Even more incredibly, from 1948 on, the building also hosted professional theatre productions, first by the Ottawa Stage Society and later by the Canadian Repertory Theatre:
The only theatre the society had been able to find was the auditorium of the La Salle Academy, a Roman Catholic boys’ school. At that time the space was not in use, and when the Stage Society rented it, it consisted of a bare stage, space in the basement, and none of the backstage facilities that most theatres of even modest size provide. (Diane Mew, Life Before Stratford: The Memoirs of Amelia Hall, Dundurn Press, 1989, p. 93.)
The first production staged at the La Salle Academy was While the Sun Shines, by Terrence Ratigan, which opened on May 10th, 1948:
Seats in the orchestra were a dollar and those in the balcony were fifty cents. Twenty-nine people turned up on opening night. Among those who had been invited but who did not attend was Viscount Alexander of Tunis, the governor general.
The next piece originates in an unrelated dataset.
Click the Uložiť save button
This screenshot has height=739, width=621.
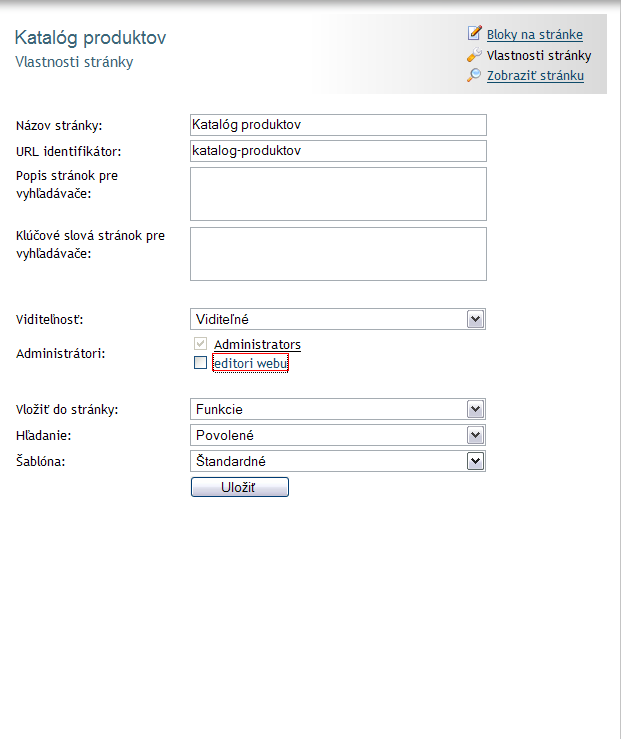(x=240, y=487)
Nine weeks and nine productions later, when the same play was repeated, the governor general and his wife were in the audience, along with two hundred members of the diplomatic corps. (p. 91.)
It seems unlikely that the Soviet embassy turned down a chance to attend.

CBNRC employees also took advantage of the theatre’s presence. Writing many years later in CSE’s in-house newsletter, Gwen Flahven, one of the employees from that time, recalled “watching rehearsals in the theatre below and meeting Christopher Plummer, William Hutt, Betty Leighton, William Shatner, and other actors and actresses” (Tillian, Spring 1980, p. 11).
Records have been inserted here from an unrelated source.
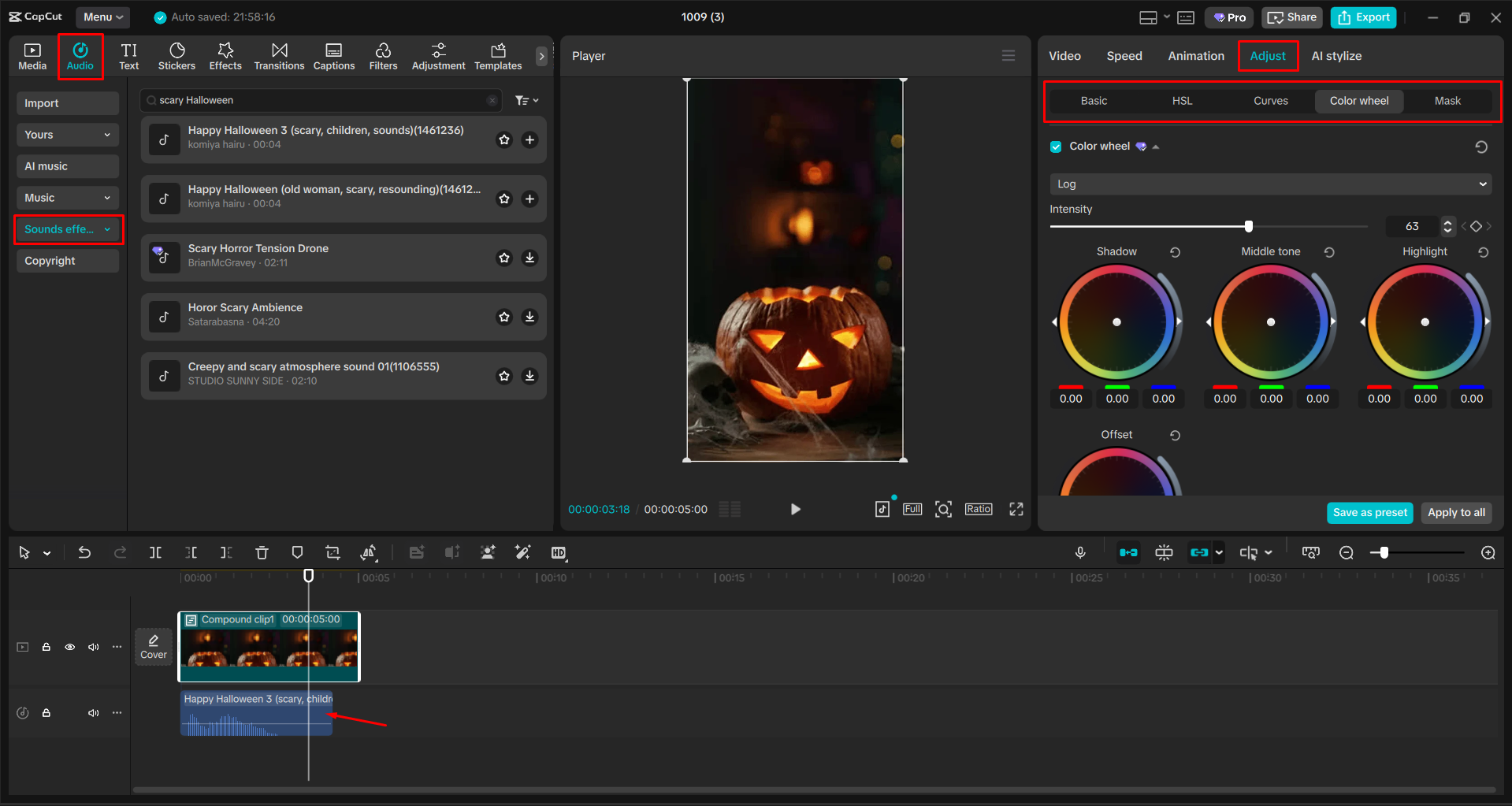This screenshot has height=806, width=1512.
Task: Open the Captions panel
Action: (x=333, y=55)
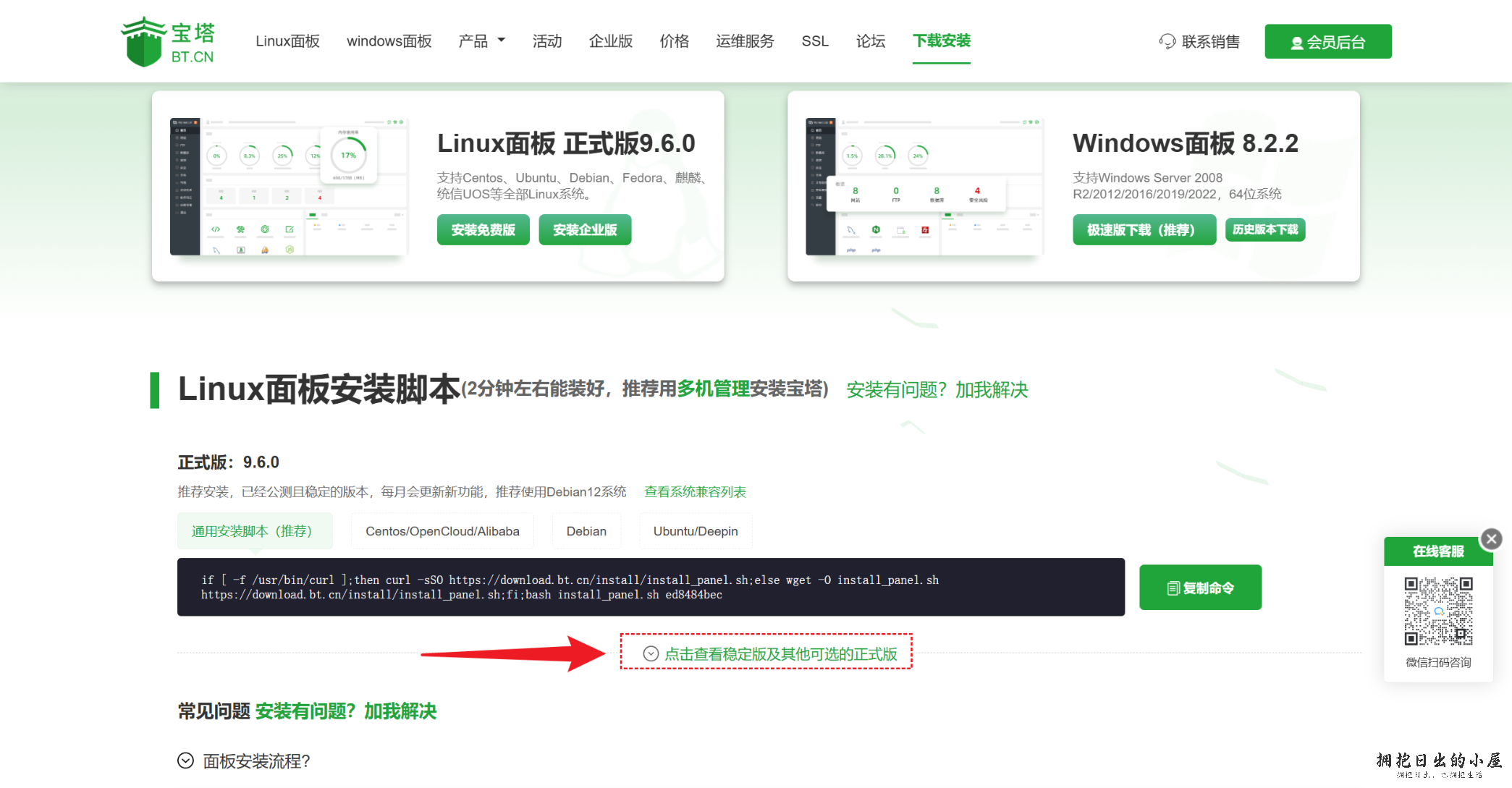Select the Centos/OpenCloud/Alibaba script tab
The height and width of the screenshot is (788, 1512).
tap(442, 531)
[Update 13 December 2019: In this interview, Christopher Plummer talks about what it was like to work at the La Salle Academy.]
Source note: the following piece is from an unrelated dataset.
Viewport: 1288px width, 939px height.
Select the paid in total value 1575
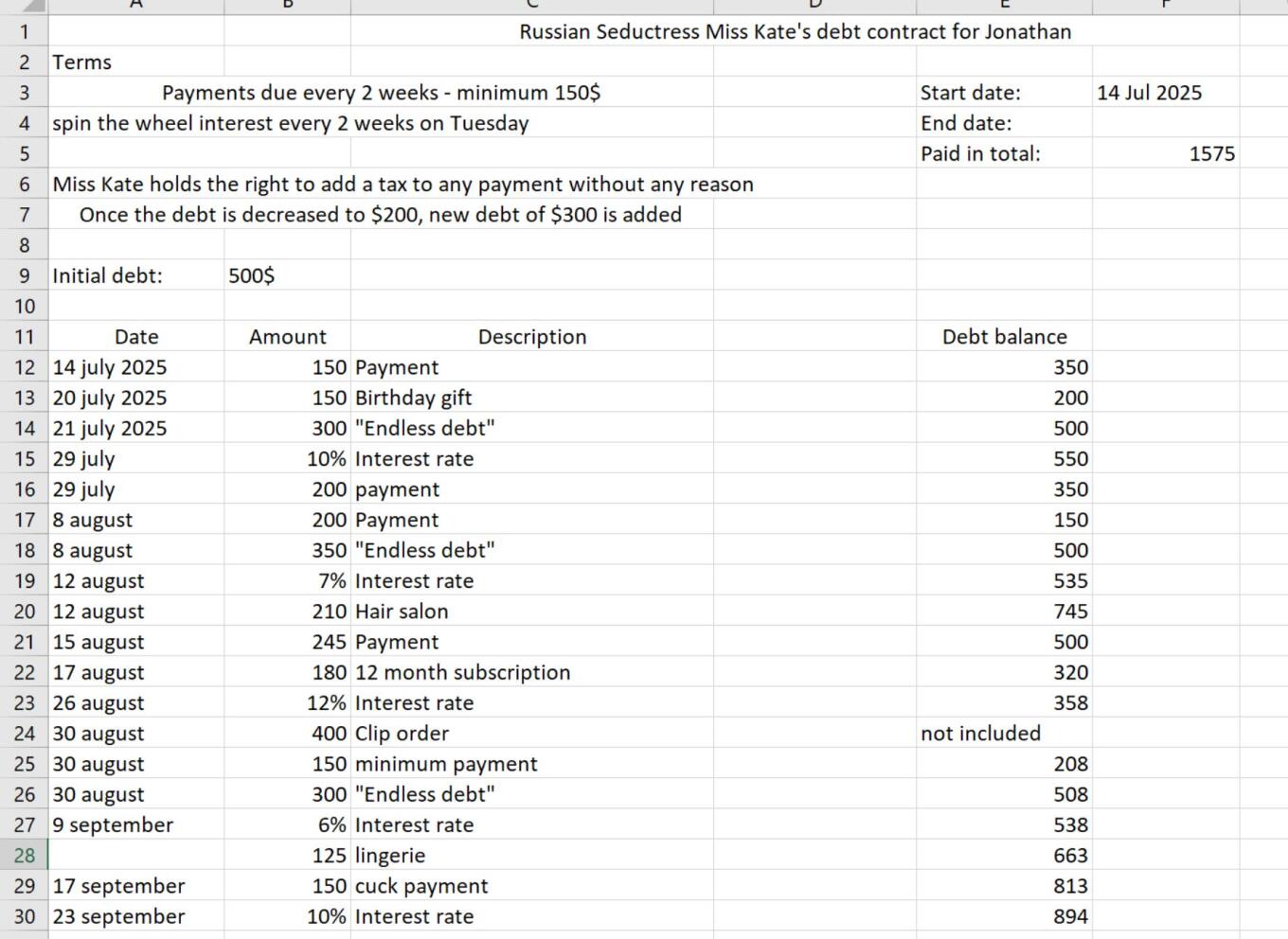pos(1211,153)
[Update 29 October 2016: The photo below, possibly dated 1938, shows what the building looked like around the time it was occupied by CBNRC and its predecessors.



The school auditorium occupied the first two floors at the far end of the building.]

The number of people on CBNRC's staff continued to grow throughout its time at the La Salle Academy. Late in 1947, the agency's establishment was increased from 179 to 227. CBNRC had not yet reached that number by the time it left the Academy in January 1950, however, and it is unlikely that it would have been able to accommodate them all if it had. As early as August 1948, CBNRC Director Ed Drake had called the President of the NRC, C.J. Mackenzie, to complain "about his cramped office space" (Mark Kristmanson, Plateaus of Freedom: Nationality, Culture and State Security in Canada, 1940-1960, University of Toronto Press, 2003, p. 108).

For space, security, and perhaps other reasons (the school may have wanted its 3rd floor back), it was clear that CBNRC could not remain permanently at La Salle Academy. In August 1949, the Department of Public Works let a contract for "extensive alterations and improvements" to the Rideau Military Hospital to accommodate both the Communications Branch and the Division of Radio and Electrical Engineering of the NRC, and by the beginning of the next year CBNRC had moved to its second headquarters site.

[This post was updated on 3 December 2011 and again on 7 February 2012 to incorporate more accurate estimates of the space occupied by CBNRC within the La Salle Academy. My thanks to Mark Weiler and to Brother Maurice Lapointe for information about the La Salle Academy's buildings during the 1940s.]